Many projects recently attended a Web usability workshop run by Stuart Church, from pureusability, and blogged about the range of activities they’ve set up for defining their key users, gathering information on users’ needs, and seeking users’ input into the initial mock ups of their web sites.
All projects’ blogs can be found on the JISC Content porgramme’s Netvibes web pages.
My top picks are:
– ENGrich (clustering visual resources on engeneering) posted some initial wireframes displaying not only how their search results pages might look like but also how they might make use of paradata (data from users on how resources are being used) in order to provide added value and context to the resources surfaced through the search.
– Before attempting wireframes, the OVAM (Online Veterinary Anatomical Museum)
project used a visual mind map to represent how the resources aggregated by the virtual museum might be arranged. One can see different routes into the content according to type of user, media type of resource, species and systems.
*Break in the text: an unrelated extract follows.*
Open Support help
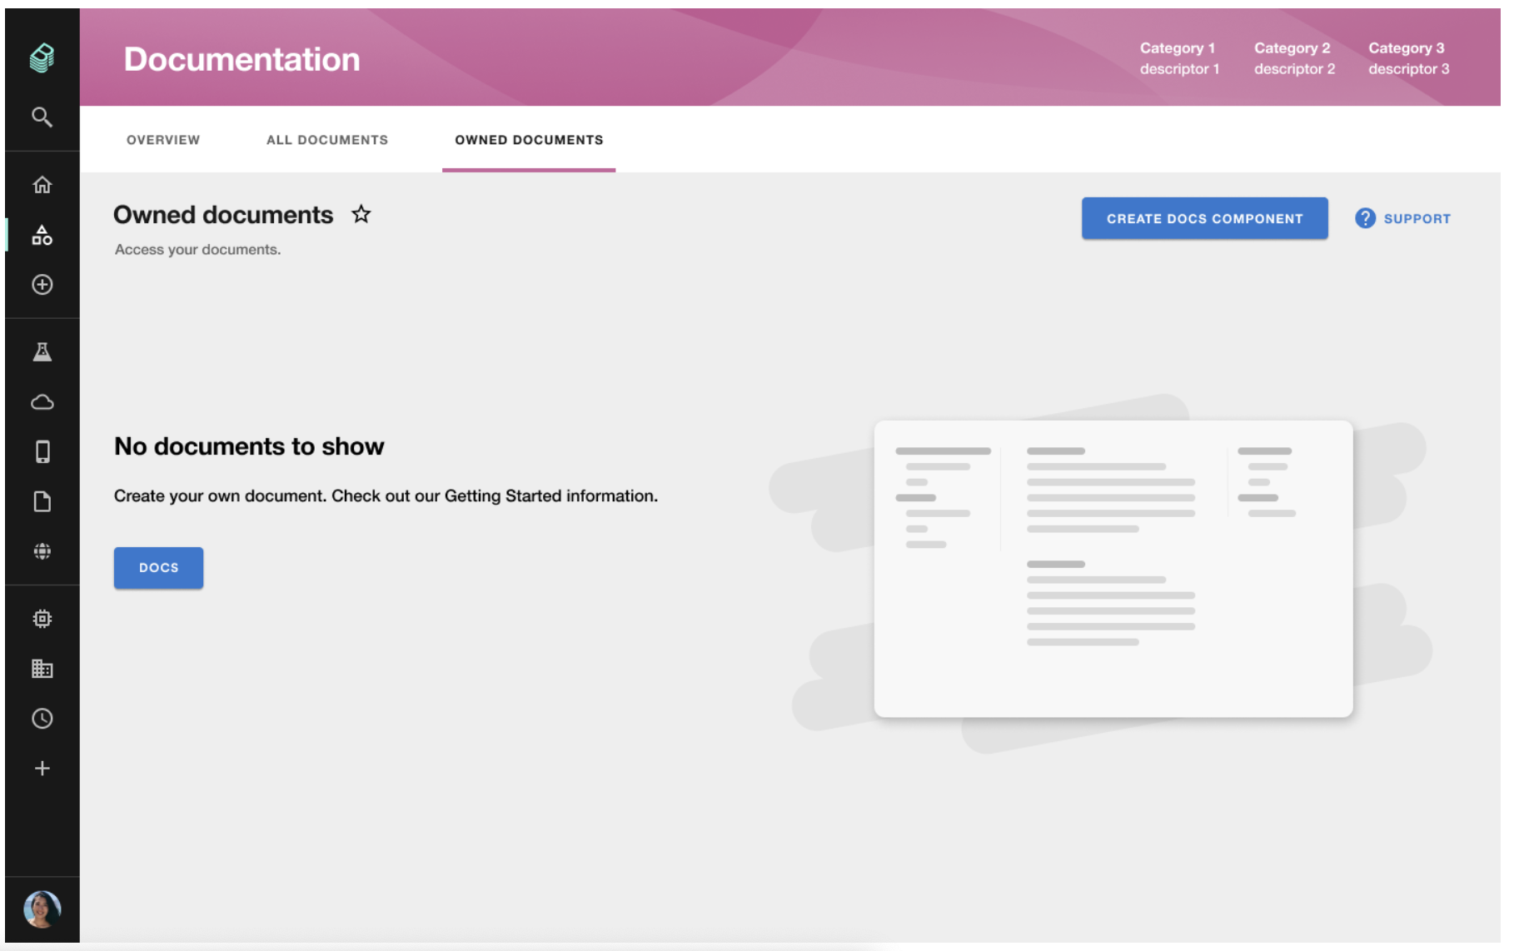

– In the post First designs and focus group, Manuscripts Online
gives a sneak preview of different home page layouts the team showed to a focus group of users. There’s also a link to documentation on Website design and user testing that might be useful to other projects as well about web design brief, Web2 functionalities and focus group report.
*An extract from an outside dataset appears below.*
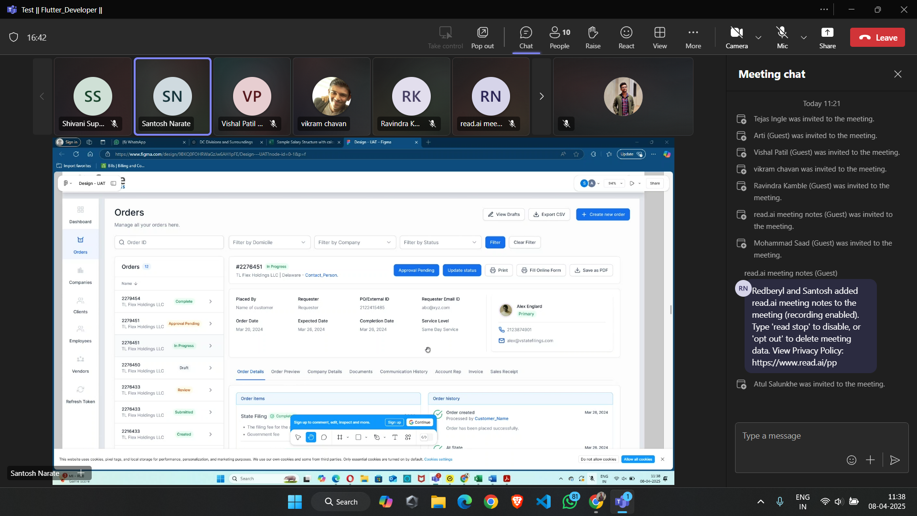Select Santosh Narate's participant tile
917x516 pixels.
coord(172,97)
– OBL4HE (Object Based Learning for Higher Education) has conducted some preliminary research on students’ use of online resources and has published their report here – and found that above all online resources need to be
clearly relevant to students’ course tasks and fulfil a need not already met offline
One reply on “How JISC Content projects are tackling Web usability”
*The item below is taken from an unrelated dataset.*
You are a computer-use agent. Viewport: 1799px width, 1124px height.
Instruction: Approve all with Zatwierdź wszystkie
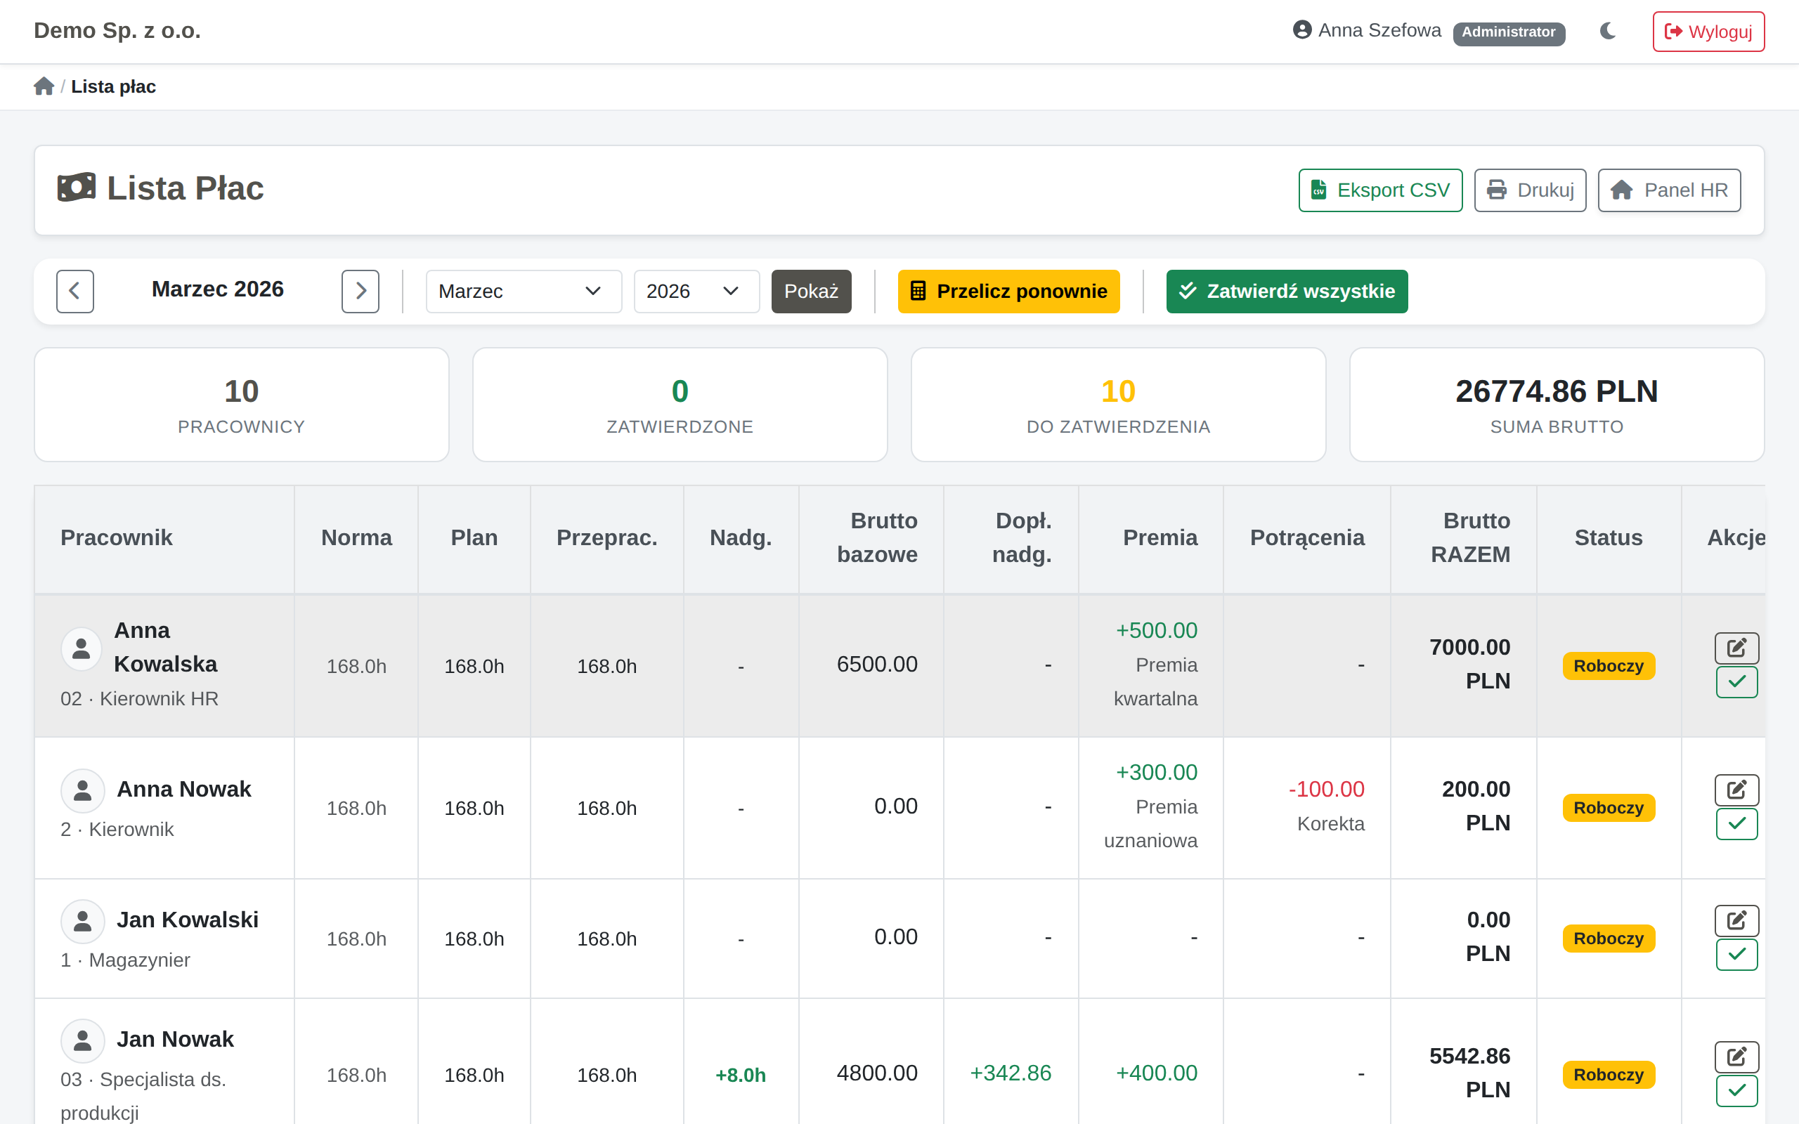point(1286,291)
I found the most valuable item from the workshop was that it concentrated my mind onto getting in closer contact with the proposed users of our digital microscope – particularly biomedical scientists (MK Hospital) and A-level students (local schools). Not only did they offer insights into what would be most useful for their group, but they offered to loan material for imaging, when we did not have it in the collections of ourselves or our project partners.
I think that an hour spent with someone who can give detailed insight on what they use is more useful than web-surveys.